The concept of automating your workflow is a tempting one — especially as payroll continues to be one of the evergreen highest costs of business. However, in contemplating how to streamline your workflow, you may do better to step back from the idea of “replacing workers” and instead think about you can optimize your existing employees by strategically tweaking their workflow.

As Ravin Jesuthasan and John Boudreau write in The Harvard Business Review, if the goal of automating is to ensure that your company is operating at its most cost effective and efficient levels, then chances are you’d still need knowledgeable employees to help you scale and capitalize.

Where automation can truly help your business is by transforming the ability of your organization to focus on the tasks that truly require a human touch or deep knowledge. For example, automation will not help your employees perform complex, interactive, or creative work like collaborating with clients to come up with solutions or designs.

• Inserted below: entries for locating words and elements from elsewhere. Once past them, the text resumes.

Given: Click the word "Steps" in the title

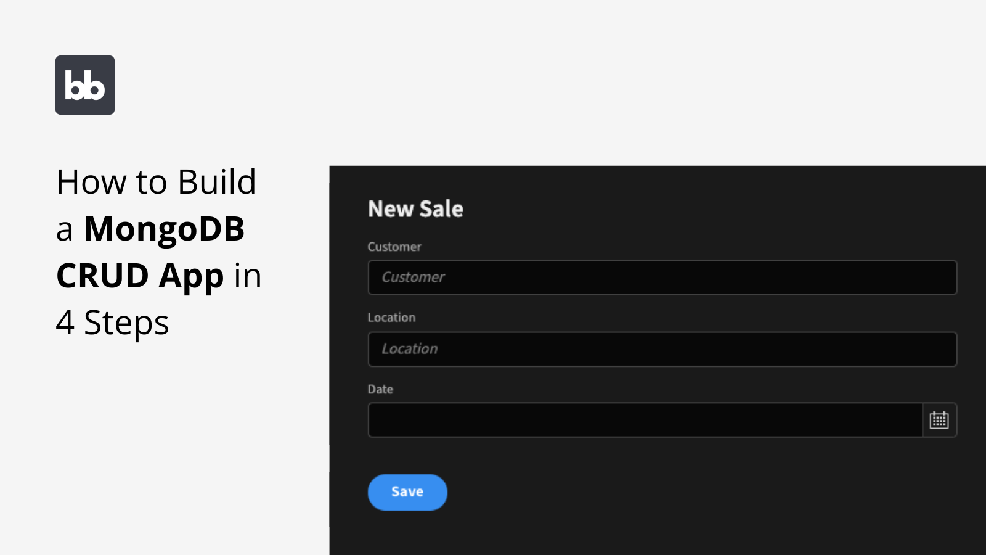Looking at the screenshot, I should [x=126, y=324].
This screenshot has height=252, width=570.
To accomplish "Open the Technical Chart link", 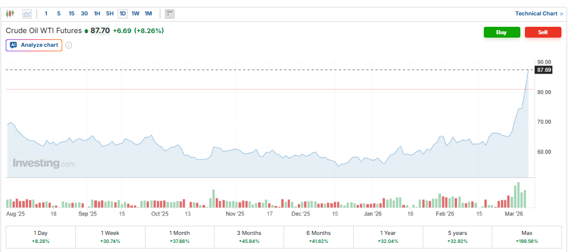I will pos(539,14).
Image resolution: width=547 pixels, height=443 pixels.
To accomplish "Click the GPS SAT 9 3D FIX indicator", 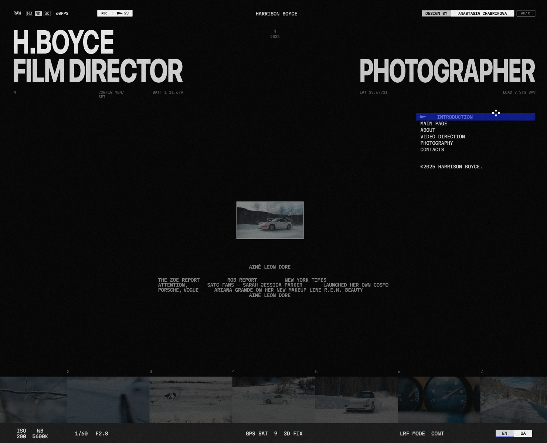I will (x=274, y=433).
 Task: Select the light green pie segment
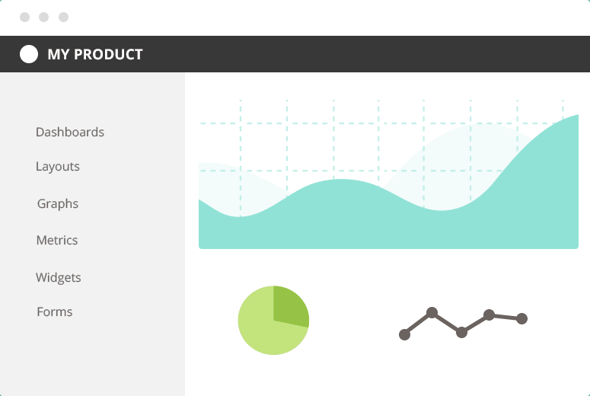263,331
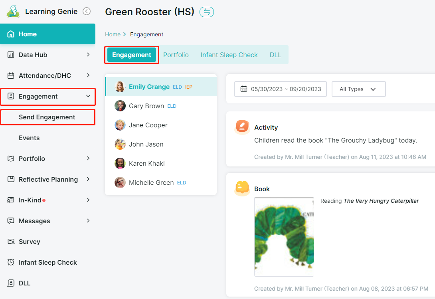Viewport: 435px width, 299px height.
Task: Open Send Engagement in sidebar
Action: click(47, 117)
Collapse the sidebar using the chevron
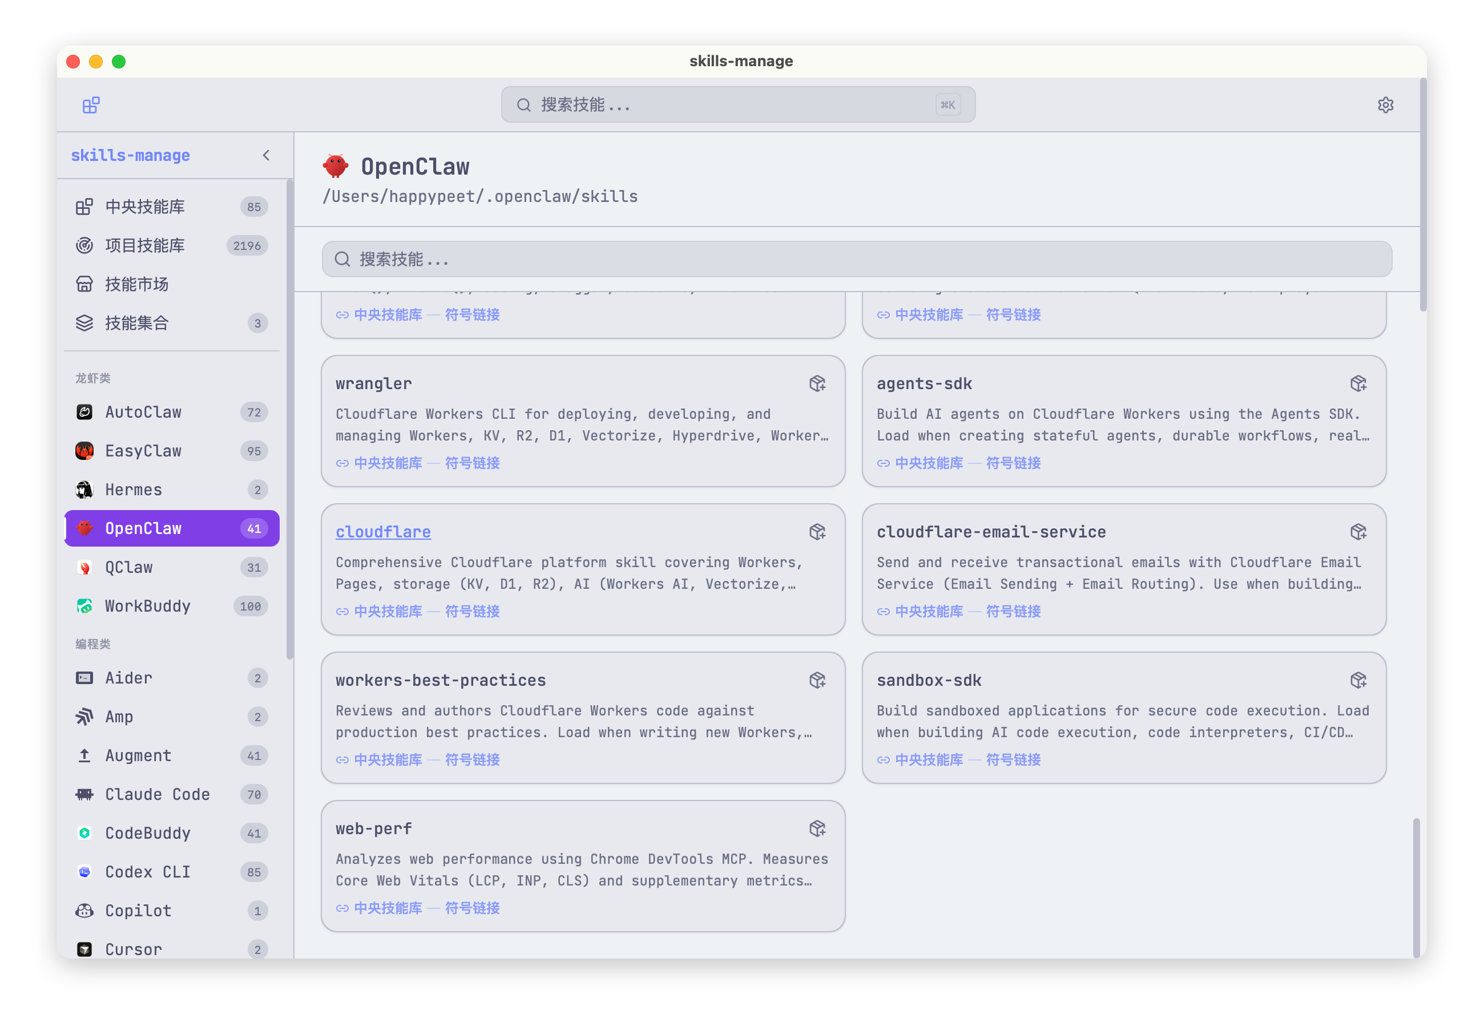1484x1027 pixels. point(266,154)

However, it can help the process of brainstorming or co-designing these solutions easier by replacing some of the mechanical tasks that aid this high-level workflow.

For example, it may be helpful to automate basic research tasks for your designers. If your designers must create a client profile to help them launch their projects — basic information must surely exist at some other point in the process before this point. Maybe your firm has an intake form or contracts where a basic description of the goal of the contracted service has been created. By automating the sharing of that data between departments, perhaps in a content management system, you’d be able to free up time that the designers might spend on basic data collection so that they could instead use it for their more complex, empathetic work.

Jesuthasan and Boudreau offer up other advice for thinking about which specific tasks within your company’s workflow are the best candidates for automation.

Is a task simple? Routine? Does it require collaboration?

These kinds of inquiry are not only useful when thinking about your organizational processes, but they are good refreshers for thinking about the individual value and skills that your organization and its workers offer clients.

So instead of looking at how to cut down on payroll, consider automation as an option to improve the value you’re getting from your team, and freeing them from mind-numbing tasks that have nothing to do with their expertise. Win-win!